Un meeting de soutien à Gérard Filoche organisé à Paris le 9 décembre

Publié à 19h10, le 30 novembre 2017 , Modifié à 11h23, le 01 décembre 2017

Un meeting de soutien à Gérard Filoche organisé à Paris le 9 décembre
Gérard Filoche © ERIC CABANIS / AFP

Sous le coup d'une sanction depuis des années au gré de ses différentes sorties hautement polémiques, Gérard Filoche a finalement été exclu du Parti socialiste après son tweet antisémite, le 21 novembre. Mais l'ancien inspecteur du travail n'est pas du genre à se laisser faire.

Celui qui avait soutenu Arnaud Montebourg lors de primaire de La Belle Alliance populaire a décidé de contre-attaquer. Il peut, dans cette action, compter sur quelques soutiens dont le député La France insoumise François Ruffin, son collègue socialiste Jérôme Lambert, le maire PCF de Stains Azzédine Taïbi, ou encore la conseillère de Paris LFI Danièle Simonnet qui ont signé, comme près de 5.000 autres personnes, une pétition mise en ligne le 29 novembre et intitulée : Pétition pour Gérard Filoche. L’honneur d’un militant.

"La pétition a été lancée par la fondation Copernic", explique au Lab Gérard Filoche. Le texte qui l'accompagne a été débattu et arrêté par les premiers signataires." Parmi eux, François Ruffin donc, mais également Guy Bedos. Le nom de domaine pour-lhonneur-de-gerard-filoche.org, site sur lequel est diffusée cette pétition, a été déposé le 27 novembre sous le nom de Gérard Filoche lui-même, comme en témoignent les données consultables sur Whois.

whois

Mais ce n'est pas tout. Selon les informations du Lab, les amis de Gérard Filoche se retrouveront le 9 décembre prochain à la Bourse du travail, à Paris, pour un meeting de soutien. Le lieu est des plus symboliques puisqu'il s'agit d'un grand centre du syndicalisme parisien. On devrait donc y croiser certains des premiers signataires de la pétition dont le texte fait l'apologie de l'ancien socialiste. "Oui, Gérard Filoche a retweeté un montage photo mettant en cause Emmanuel Macron dont, dans la précipitation, il n’a pas immédiatement perçu le caractère antisémite. Il s’est rapidement rendu compte de son erreur, a retiré le tweet, s’est excusé publiquement, a répondu aux journalistes", peut-on lire, le texte dénonçant une "accusation scandaleuse, cette atteinte portée à l’honneur d’un militant qui a consacré sa vie entière à défendre les libertés syndicales et le code du travail, à lutter contre le racisme et l'antisémitisme".

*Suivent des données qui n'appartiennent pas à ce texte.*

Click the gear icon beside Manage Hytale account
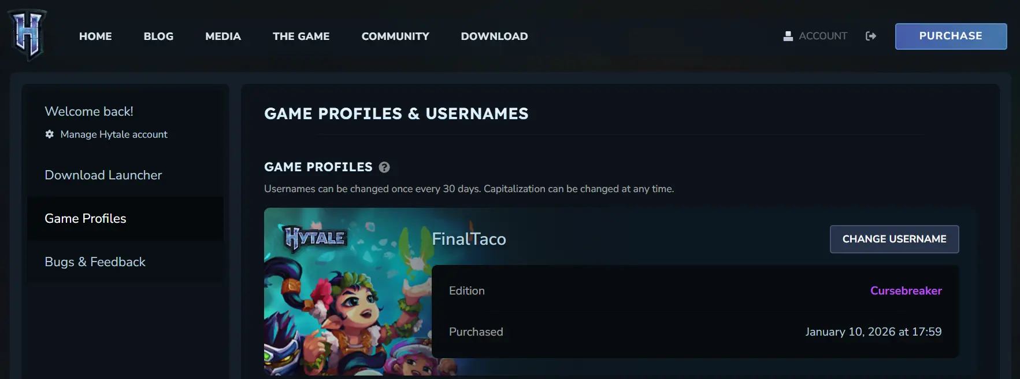This screenshot has width=1020, height=379. coord(50,134)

Puis survient une allusion à Manuel Valls :

Pendant ce temps, l’antisémitisme et le racisme répandent leur poison. Manuel Valls, si prompt à dénoncer l’antisémitisme, affirmait cette semaine encore que les musulmans 'sont un problème'. Ce n'est pas la première fois, et il n'a jamais été inquiété pour ce type de propos.

Une référence aux mots de l'ancien Premier ministre, en Espagne le 21 novembre. Le député avait parlé du "problème de l'islam, des musulmans" dans la société française, déclenchant une forte polémique.